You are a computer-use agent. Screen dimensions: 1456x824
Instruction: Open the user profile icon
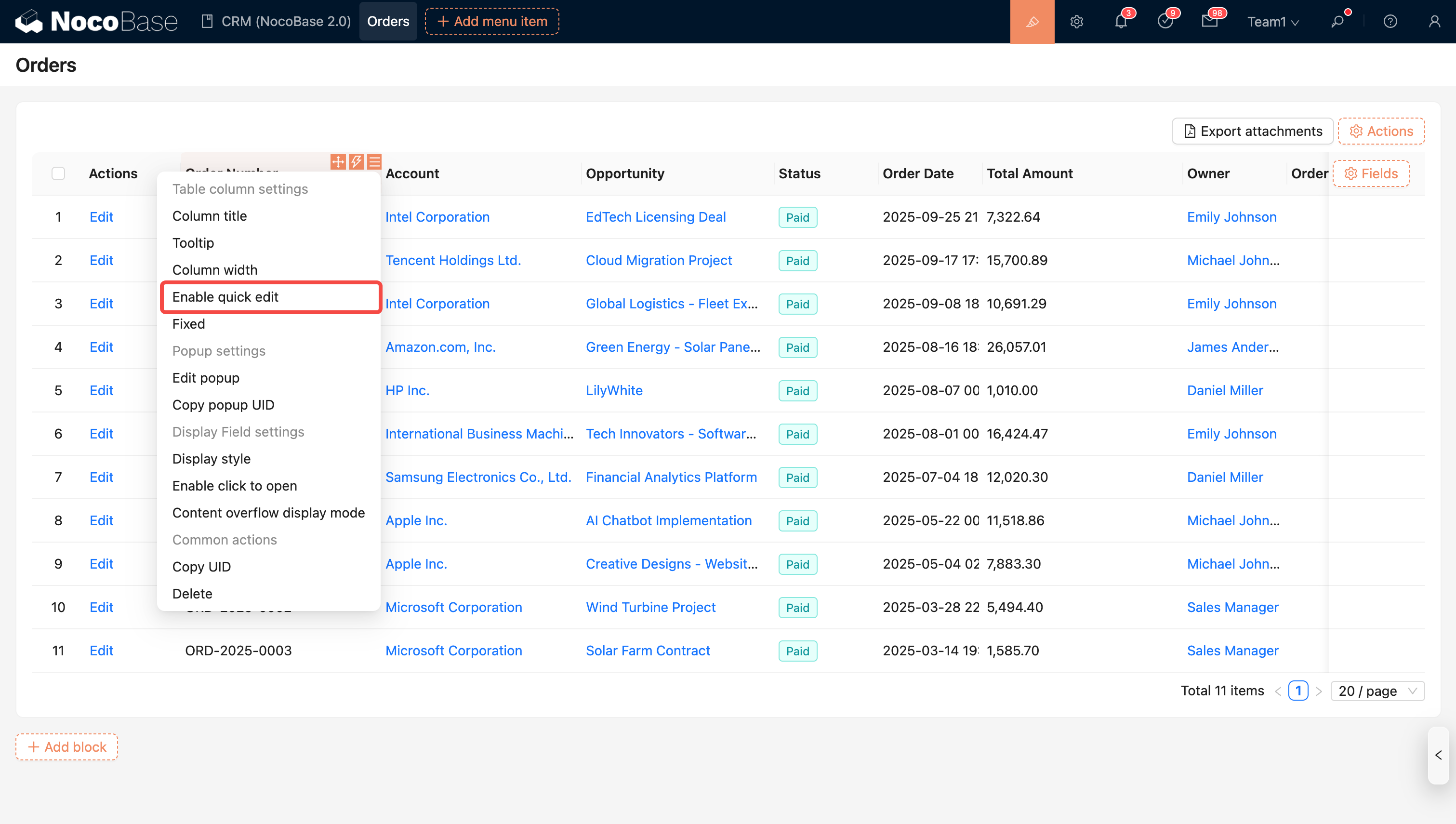1434,22
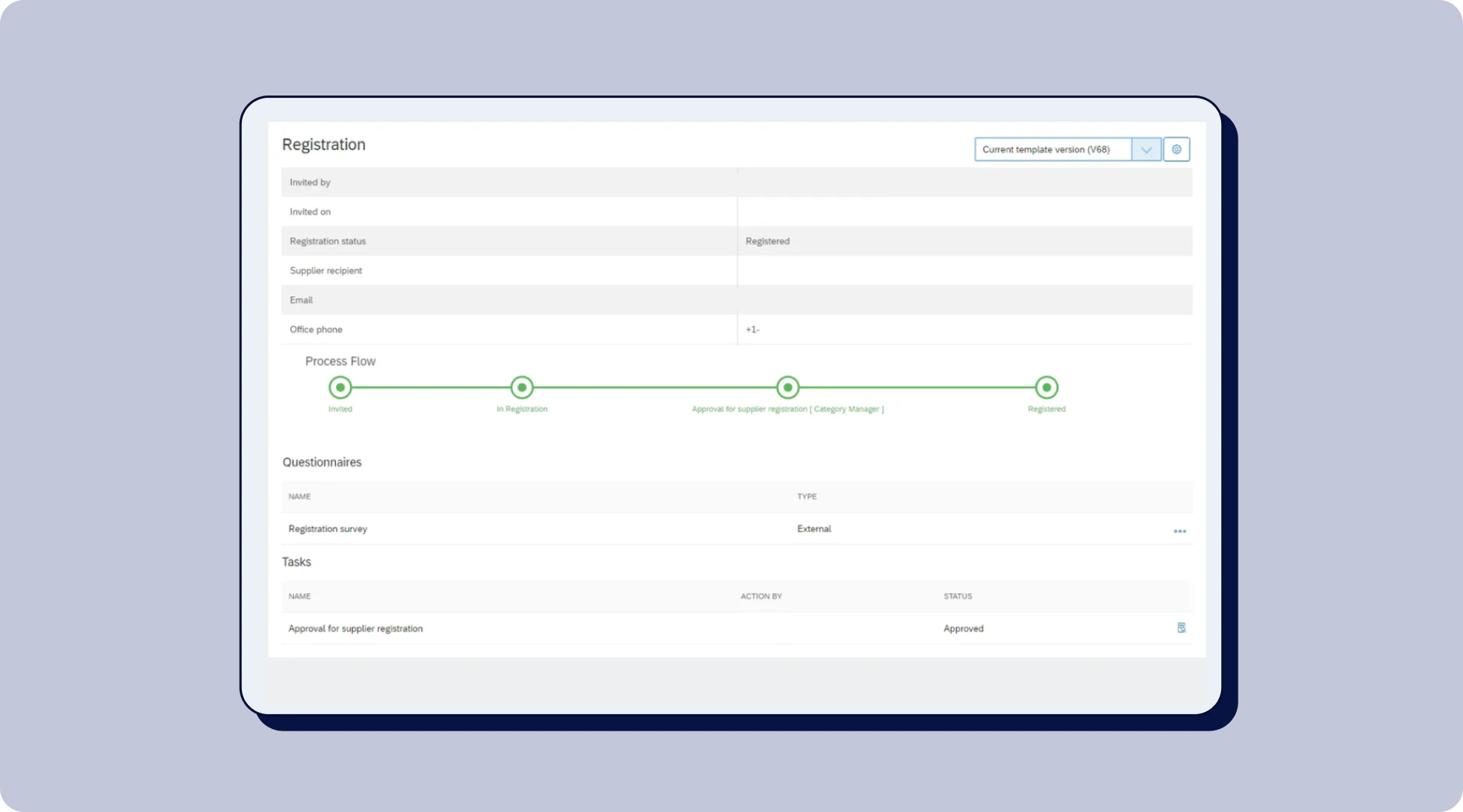The image size is (1463, 812).
Task: Open the approval task details icon
Action: (x=1181, y=628)
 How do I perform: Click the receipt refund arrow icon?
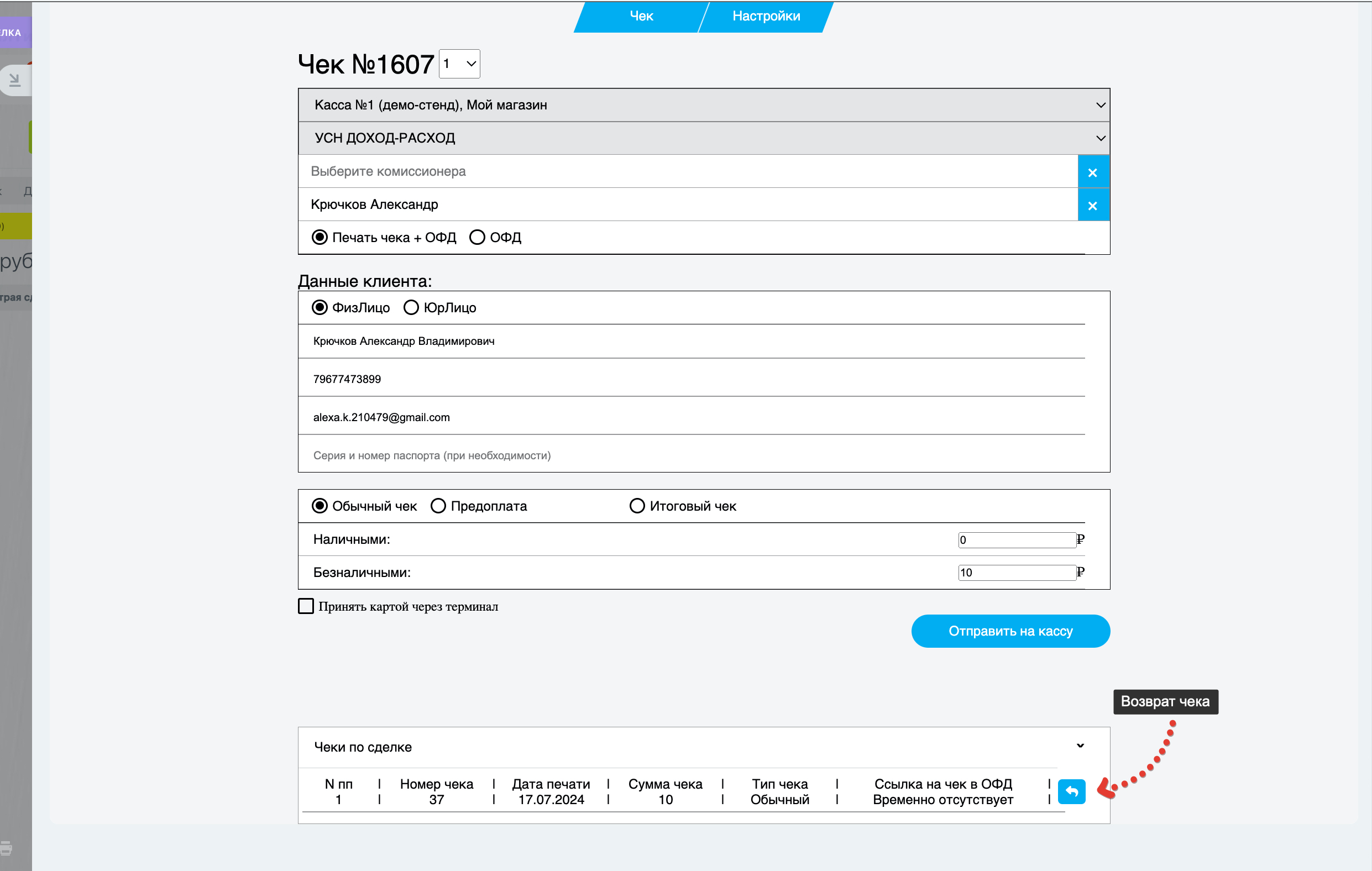point(1071,791)
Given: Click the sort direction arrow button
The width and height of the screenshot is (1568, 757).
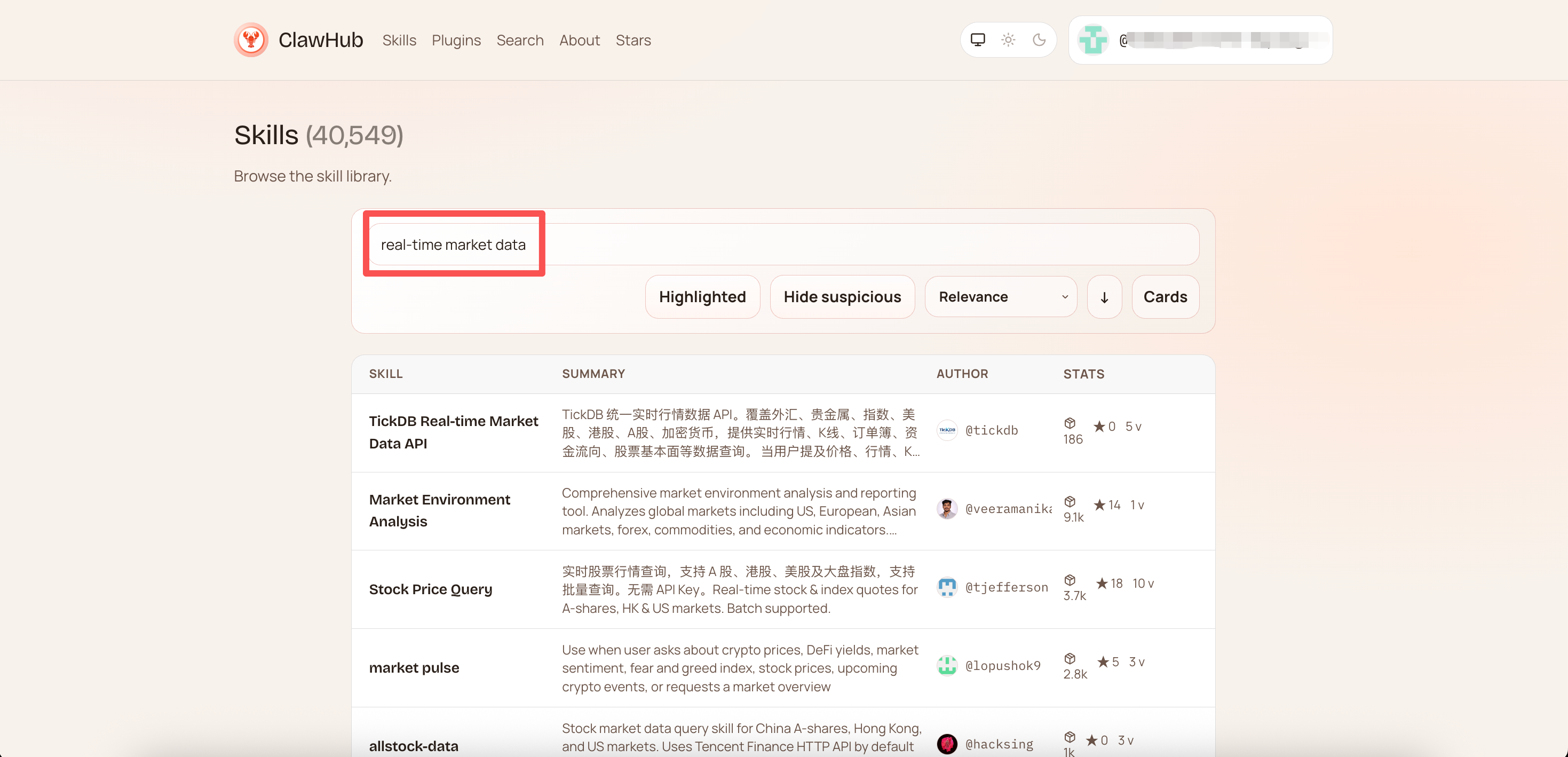Looking at the screenshot, I should point(1104,297).
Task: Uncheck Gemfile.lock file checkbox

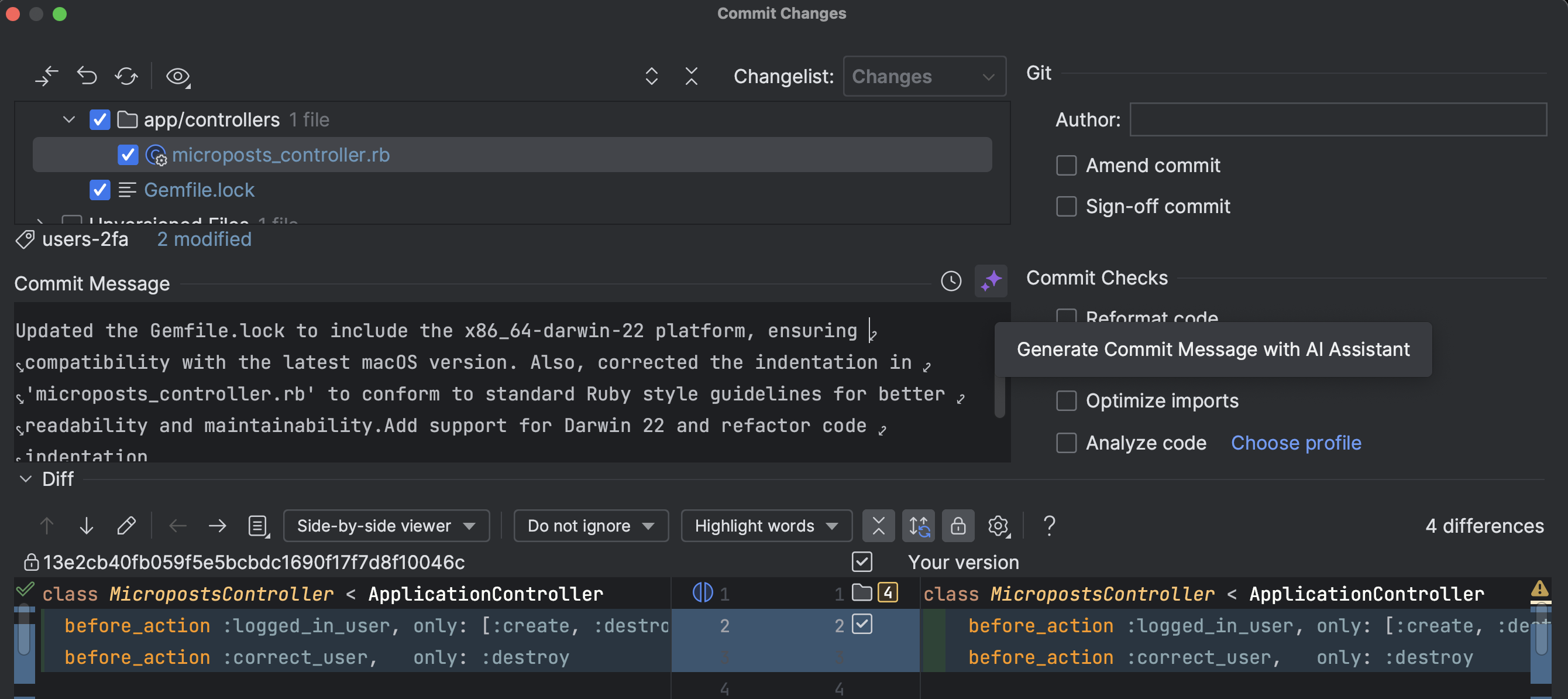Action: 100,190
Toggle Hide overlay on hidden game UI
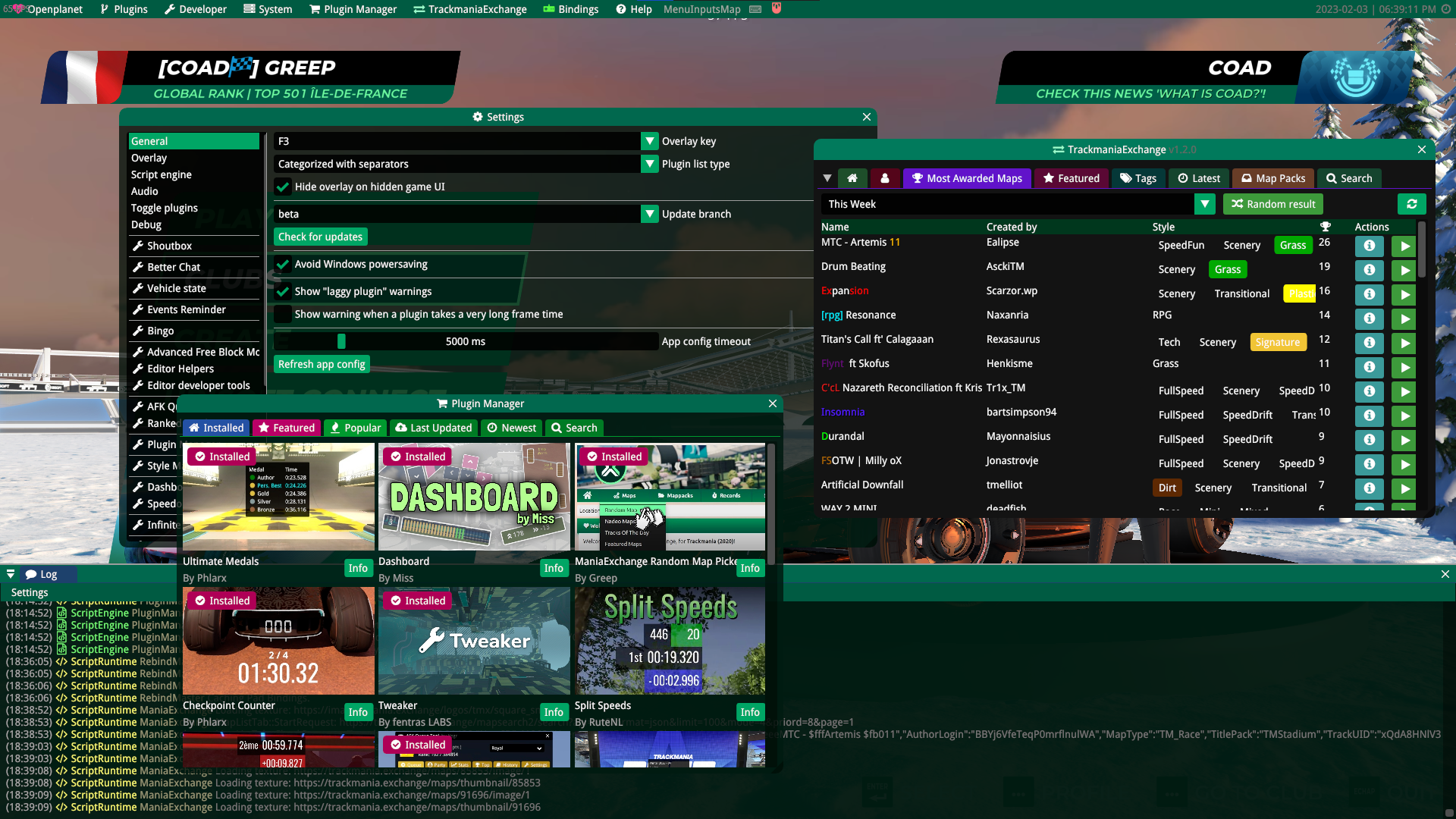This screenshot has width=1456, height=819. point(283,187)
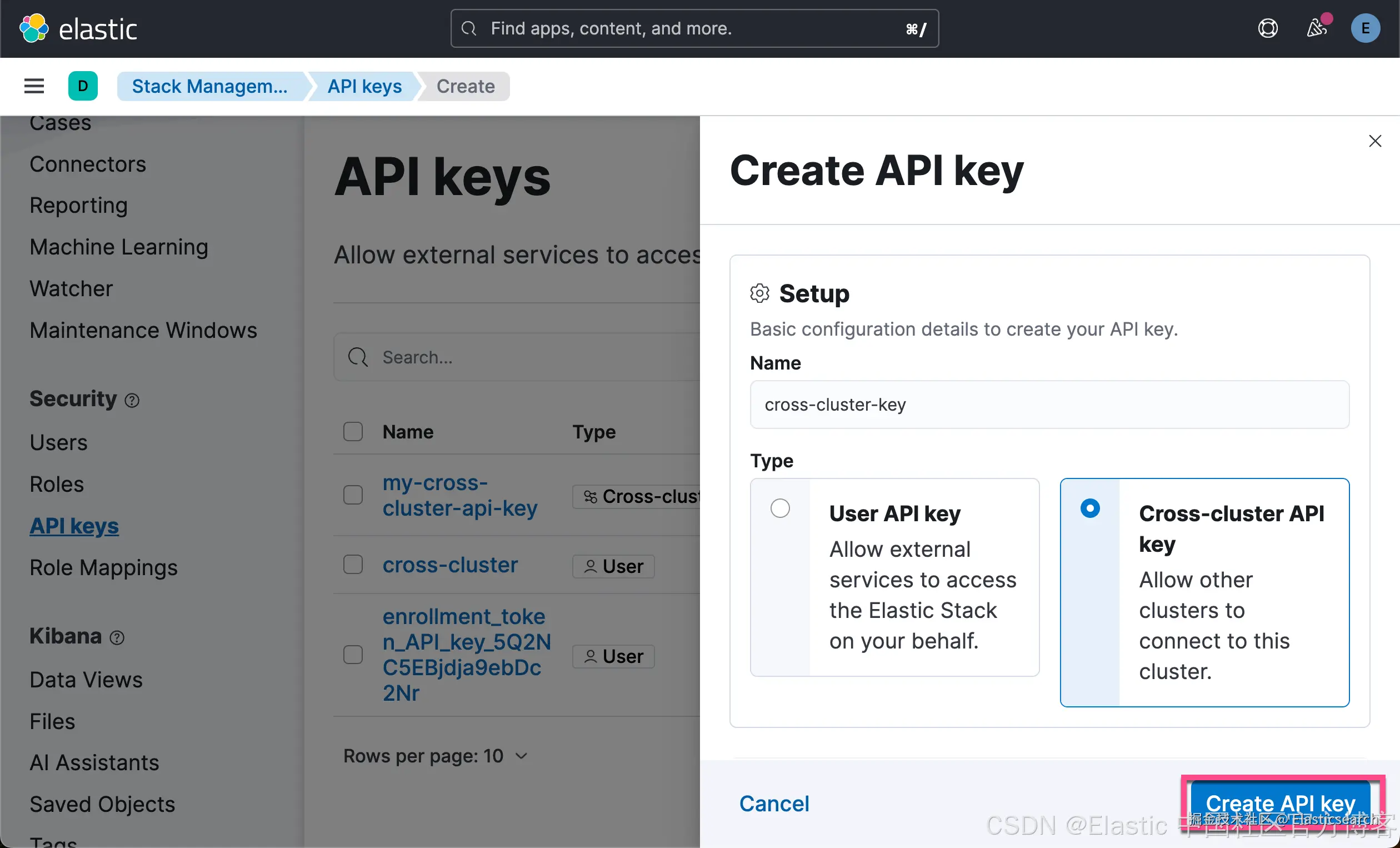
Task: Open Roles in Security sidebar
Action: coord(56,484)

==========

▸ Try it
Every line from the one containing "The width and" through the end of the records is to be returned exactly, and those lines alone; pictures are dropped.

▸ Written solution
The width and height of the screenshot is (1568, 757).
Looking at the screenshot, I should point(1104,297).
Task: Uncheck Gemfile.lock file checkbox

Action: 100,190
Toggle Hide overlay on hidden game UI
This screenshot has width=1456, height=819. point(283,187)
Task: Open Roles in Security sidebar
Action: coord(56,484)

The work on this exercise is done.